- **EXERCISE OBJECTIVE**
Copy the data exactly from the line that contains "Task: Open the Home breadcrumb link" through the line that contains "The width and", keeping both end lines and leaving out everything else.

- **DATA RECORDS**
————

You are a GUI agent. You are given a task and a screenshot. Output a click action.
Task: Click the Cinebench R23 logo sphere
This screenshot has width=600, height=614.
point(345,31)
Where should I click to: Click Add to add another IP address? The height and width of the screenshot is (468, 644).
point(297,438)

————

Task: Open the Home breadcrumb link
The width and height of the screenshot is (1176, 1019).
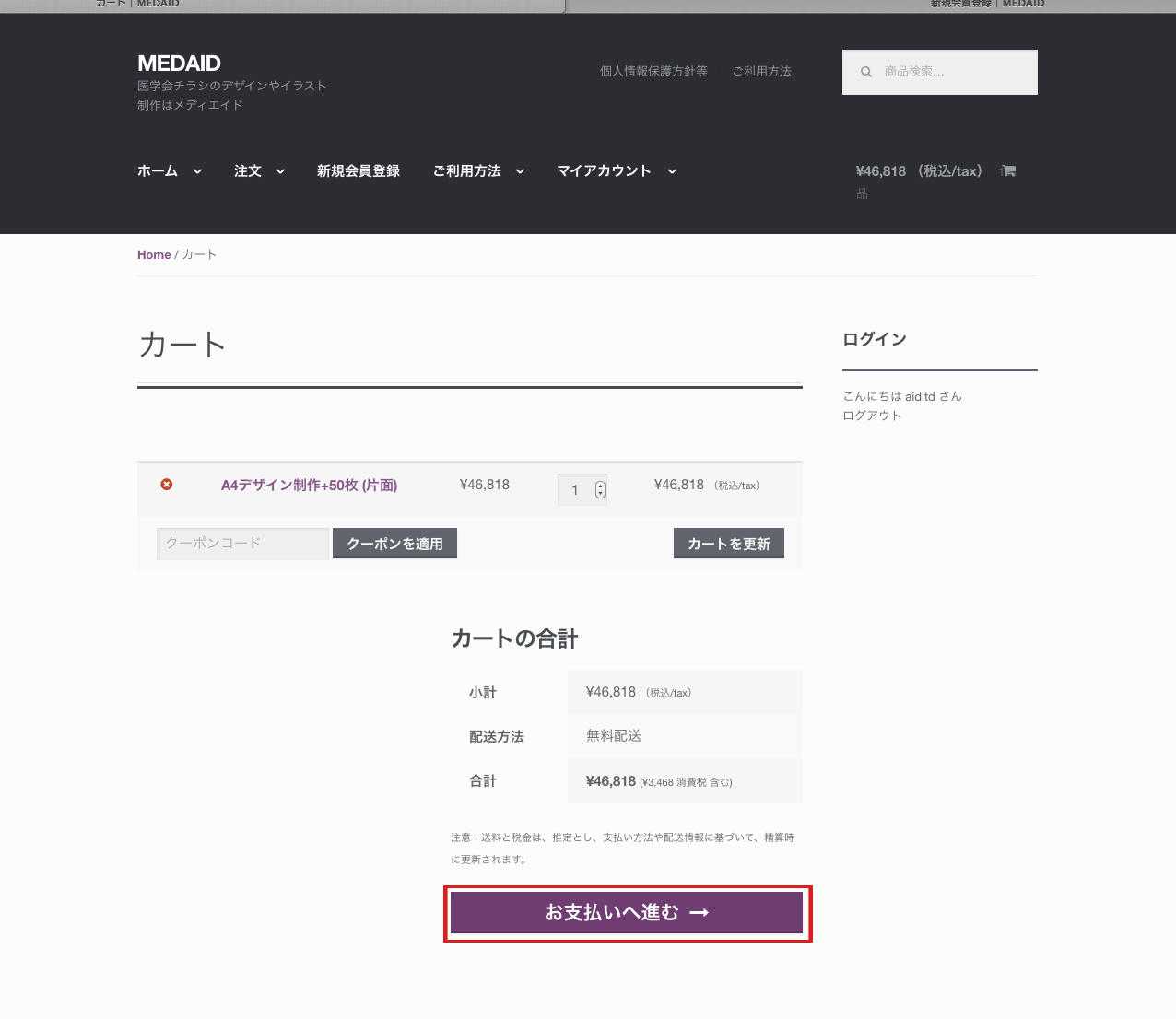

————

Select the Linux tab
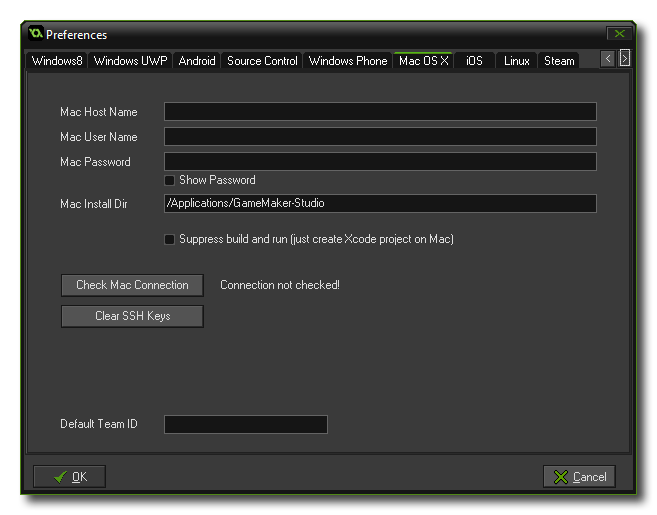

————

- **WRITTEN RESPONSE**
Task: Open the Home breadcrumb link
The width and height of the screenshot is (1176, 1019).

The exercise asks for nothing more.